FEATURED

What happens when there’s no connection?

In a refugee camp, a riot starts over the handout of winter clothing. Anger over the perceived unfair allocation of this aid has been simmering, and now the refugees are making their voices heard.

Nearby, Nina* watches on. She and five other charity workers are responsible for looking after around 5,000 children. With the riot growing in numbers, she gets ready to take the children to the designated safe space, away from danger. She feels prepared - she knows the procedure. But as she organises the group, she sees that the rioters are blocking her path. Plan A is no longer an option.

She takes out her phone to contact her supervisor, to find out where she can safely take the children, but it is rendered useless. There is a total network blackout. No phone connection, no internet. No connection found.

“Imagine being in that position when you have to take care of all those people, but you cannot connect with anyone else, and you don’t know where’s a safe area to take them. I had my plan B and plan C, but what if that didn’t work? What if you had to call someone else, but you couldn’t get in contact with them?” Nina says.

The network shutdown doesn’t stop the riot - people are still angry. They are now just disorganised, unable to contact others within the camp. All the shutdown does is put the children in danger. The children are scared, but Nina shields them from news of the network shutdown. She hides her own fear, and distracts them with games of hide and seek.

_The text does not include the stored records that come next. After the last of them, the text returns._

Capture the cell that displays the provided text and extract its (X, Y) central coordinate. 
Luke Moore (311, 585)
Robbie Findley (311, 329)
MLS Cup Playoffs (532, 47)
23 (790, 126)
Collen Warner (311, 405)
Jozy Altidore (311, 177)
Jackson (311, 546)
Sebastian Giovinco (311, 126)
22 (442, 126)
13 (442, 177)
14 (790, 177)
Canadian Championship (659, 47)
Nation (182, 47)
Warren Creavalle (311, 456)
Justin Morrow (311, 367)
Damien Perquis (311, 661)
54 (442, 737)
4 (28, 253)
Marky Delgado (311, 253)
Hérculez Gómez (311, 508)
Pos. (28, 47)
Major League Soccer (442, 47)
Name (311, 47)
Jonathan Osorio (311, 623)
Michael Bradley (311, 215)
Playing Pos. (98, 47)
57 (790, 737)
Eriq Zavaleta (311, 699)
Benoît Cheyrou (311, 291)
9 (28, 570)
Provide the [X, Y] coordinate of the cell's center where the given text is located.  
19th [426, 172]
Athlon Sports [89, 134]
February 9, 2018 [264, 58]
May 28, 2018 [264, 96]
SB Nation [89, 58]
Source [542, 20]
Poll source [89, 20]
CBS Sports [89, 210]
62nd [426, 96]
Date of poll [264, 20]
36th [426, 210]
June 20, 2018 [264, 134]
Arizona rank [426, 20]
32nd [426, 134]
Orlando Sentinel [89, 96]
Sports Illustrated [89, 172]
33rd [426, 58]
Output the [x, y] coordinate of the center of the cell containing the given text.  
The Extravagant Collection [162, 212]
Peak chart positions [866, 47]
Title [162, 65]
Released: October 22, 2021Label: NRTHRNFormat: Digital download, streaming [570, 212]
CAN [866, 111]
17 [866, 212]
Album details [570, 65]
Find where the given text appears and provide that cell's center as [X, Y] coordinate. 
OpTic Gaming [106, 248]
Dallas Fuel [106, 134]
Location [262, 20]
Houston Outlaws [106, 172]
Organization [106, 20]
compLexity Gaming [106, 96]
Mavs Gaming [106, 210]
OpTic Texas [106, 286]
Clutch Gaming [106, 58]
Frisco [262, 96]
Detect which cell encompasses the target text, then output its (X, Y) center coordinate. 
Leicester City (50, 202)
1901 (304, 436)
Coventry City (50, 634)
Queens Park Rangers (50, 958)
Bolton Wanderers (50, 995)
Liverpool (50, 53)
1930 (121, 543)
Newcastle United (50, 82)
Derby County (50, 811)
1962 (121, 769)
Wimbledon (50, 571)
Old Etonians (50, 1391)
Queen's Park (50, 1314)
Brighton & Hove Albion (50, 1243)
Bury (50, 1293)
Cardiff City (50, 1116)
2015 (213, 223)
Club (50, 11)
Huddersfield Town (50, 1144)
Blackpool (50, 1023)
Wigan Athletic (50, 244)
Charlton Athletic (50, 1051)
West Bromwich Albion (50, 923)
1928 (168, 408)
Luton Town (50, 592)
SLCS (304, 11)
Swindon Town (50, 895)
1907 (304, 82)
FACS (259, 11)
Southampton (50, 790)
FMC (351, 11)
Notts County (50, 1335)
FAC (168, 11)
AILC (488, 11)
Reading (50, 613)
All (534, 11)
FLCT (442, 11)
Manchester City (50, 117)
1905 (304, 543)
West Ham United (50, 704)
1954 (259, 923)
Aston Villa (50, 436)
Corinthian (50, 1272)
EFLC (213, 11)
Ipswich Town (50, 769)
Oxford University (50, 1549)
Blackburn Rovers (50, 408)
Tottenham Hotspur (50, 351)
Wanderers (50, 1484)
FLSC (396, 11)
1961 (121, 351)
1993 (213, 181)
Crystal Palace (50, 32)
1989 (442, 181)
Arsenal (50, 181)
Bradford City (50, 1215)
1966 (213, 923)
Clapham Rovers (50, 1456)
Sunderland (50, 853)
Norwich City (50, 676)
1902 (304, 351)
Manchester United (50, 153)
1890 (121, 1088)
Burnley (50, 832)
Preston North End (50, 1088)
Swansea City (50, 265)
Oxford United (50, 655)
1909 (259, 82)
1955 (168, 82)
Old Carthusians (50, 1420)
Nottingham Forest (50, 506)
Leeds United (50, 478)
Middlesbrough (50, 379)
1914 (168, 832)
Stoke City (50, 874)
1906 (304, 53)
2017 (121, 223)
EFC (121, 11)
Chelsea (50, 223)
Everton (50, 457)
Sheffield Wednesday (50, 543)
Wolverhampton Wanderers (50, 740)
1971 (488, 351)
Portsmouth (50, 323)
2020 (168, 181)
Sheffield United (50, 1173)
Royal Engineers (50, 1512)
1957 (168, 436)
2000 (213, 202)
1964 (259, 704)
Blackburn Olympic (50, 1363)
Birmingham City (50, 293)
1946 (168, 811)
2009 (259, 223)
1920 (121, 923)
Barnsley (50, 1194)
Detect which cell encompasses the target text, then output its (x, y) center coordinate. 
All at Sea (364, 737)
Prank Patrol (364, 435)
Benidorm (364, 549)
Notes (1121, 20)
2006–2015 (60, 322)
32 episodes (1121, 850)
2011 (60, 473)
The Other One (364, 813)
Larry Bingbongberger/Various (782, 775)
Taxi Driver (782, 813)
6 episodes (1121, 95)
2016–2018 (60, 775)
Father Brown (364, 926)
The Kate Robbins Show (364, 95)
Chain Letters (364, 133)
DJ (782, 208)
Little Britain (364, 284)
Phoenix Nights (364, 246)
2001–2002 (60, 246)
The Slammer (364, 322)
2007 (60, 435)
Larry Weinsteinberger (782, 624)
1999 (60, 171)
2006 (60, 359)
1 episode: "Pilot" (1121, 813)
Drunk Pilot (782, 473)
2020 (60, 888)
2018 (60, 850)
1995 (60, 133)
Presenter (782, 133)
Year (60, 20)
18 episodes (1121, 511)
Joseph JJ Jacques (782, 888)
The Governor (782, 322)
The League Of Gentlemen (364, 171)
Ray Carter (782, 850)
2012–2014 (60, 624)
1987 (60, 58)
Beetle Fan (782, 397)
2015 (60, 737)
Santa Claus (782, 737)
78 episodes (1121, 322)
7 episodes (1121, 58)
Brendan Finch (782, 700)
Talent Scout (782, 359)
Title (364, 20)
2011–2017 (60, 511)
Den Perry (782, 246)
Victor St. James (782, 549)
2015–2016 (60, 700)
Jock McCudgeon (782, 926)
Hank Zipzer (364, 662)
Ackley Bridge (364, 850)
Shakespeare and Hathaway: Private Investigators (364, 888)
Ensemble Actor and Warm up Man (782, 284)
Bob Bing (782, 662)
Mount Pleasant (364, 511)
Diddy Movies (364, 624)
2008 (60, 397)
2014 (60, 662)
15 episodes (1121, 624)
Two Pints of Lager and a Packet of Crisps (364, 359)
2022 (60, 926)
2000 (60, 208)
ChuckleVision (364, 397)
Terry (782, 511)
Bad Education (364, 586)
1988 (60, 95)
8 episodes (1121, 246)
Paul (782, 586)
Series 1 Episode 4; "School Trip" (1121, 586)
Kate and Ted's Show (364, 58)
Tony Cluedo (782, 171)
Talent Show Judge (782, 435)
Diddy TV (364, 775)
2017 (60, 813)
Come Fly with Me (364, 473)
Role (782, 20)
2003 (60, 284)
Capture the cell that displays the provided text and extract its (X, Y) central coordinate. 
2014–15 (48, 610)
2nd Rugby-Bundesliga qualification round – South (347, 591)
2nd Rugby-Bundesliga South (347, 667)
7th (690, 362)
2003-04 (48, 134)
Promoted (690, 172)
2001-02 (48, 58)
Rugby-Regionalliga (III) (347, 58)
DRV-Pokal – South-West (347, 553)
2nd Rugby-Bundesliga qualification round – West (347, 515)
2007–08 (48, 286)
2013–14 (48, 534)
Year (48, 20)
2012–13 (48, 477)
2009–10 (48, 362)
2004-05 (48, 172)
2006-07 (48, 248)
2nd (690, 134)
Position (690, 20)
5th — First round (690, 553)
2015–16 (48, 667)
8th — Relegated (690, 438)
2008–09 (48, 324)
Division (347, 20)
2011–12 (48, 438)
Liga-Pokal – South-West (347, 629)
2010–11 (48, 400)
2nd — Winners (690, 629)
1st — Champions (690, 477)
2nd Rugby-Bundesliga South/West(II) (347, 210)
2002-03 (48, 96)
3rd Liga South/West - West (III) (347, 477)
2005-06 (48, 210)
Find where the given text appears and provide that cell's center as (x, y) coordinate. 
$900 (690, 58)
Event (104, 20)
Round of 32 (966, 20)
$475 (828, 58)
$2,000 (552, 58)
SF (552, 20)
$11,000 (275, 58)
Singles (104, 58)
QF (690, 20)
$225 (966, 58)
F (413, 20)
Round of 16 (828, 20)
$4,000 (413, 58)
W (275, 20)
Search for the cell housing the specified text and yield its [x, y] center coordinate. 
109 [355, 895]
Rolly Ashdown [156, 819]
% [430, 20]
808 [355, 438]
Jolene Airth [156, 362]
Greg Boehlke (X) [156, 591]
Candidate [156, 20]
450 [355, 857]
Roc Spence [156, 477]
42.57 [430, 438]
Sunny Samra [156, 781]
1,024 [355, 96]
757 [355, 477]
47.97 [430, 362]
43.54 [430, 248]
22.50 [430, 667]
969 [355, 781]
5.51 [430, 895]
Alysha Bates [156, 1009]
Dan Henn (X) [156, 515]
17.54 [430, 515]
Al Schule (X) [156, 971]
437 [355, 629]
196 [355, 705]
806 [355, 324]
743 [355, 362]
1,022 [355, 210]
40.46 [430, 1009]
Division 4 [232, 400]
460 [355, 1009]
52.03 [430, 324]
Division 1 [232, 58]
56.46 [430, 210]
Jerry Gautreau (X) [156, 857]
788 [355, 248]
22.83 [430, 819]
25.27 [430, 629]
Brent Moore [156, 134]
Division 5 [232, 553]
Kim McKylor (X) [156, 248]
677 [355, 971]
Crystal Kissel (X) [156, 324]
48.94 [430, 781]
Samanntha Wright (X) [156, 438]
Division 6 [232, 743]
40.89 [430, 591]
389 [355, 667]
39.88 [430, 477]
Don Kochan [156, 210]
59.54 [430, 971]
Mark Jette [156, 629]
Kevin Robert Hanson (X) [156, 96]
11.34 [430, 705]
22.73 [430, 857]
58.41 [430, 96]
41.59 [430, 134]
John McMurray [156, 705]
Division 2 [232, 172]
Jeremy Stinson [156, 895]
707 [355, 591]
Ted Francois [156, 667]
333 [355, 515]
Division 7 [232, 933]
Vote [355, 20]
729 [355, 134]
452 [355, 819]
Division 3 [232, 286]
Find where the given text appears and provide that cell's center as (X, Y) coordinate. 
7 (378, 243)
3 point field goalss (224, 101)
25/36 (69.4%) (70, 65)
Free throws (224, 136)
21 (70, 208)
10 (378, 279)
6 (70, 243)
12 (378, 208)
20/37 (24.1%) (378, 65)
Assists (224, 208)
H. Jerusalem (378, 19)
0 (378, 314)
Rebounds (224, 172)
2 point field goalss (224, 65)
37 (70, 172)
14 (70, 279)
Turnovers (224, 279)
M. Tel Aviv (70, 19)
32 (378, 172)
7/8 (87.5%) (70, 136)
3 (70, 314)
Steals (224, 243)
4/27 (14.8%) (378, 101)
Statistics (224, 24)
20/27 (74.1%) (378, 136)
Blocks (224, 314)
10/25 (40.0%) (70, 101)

Aside from this responsibility, she’s worried about something else. Her parents might have heard about the riot in the camp, and she has no way to tell them she’s safe. She’s trapped, with no contact to the outside world.

Around an hour and a half later, the connection comes back. They are told it was a network failure.

“I don’t believe it was. To happen at that moment, when the rioters were trying to reach more people…” She trails off. She has no proof this was a deliberate network shutdown, and with no journalists in the area there isn’t much she can do.

It’s dark, and Nina is still at work. She’s getting the last of the children safely back to their tents, thankful that no-one was physically hurt, and knowing the situation could have worsened if the network hadn’t come back.

*Nina isn’t this woman’s real name. We’ve changed it, because she can’t openly share her story. This is just one story of someone affected by an internet shutdown. There are millions more.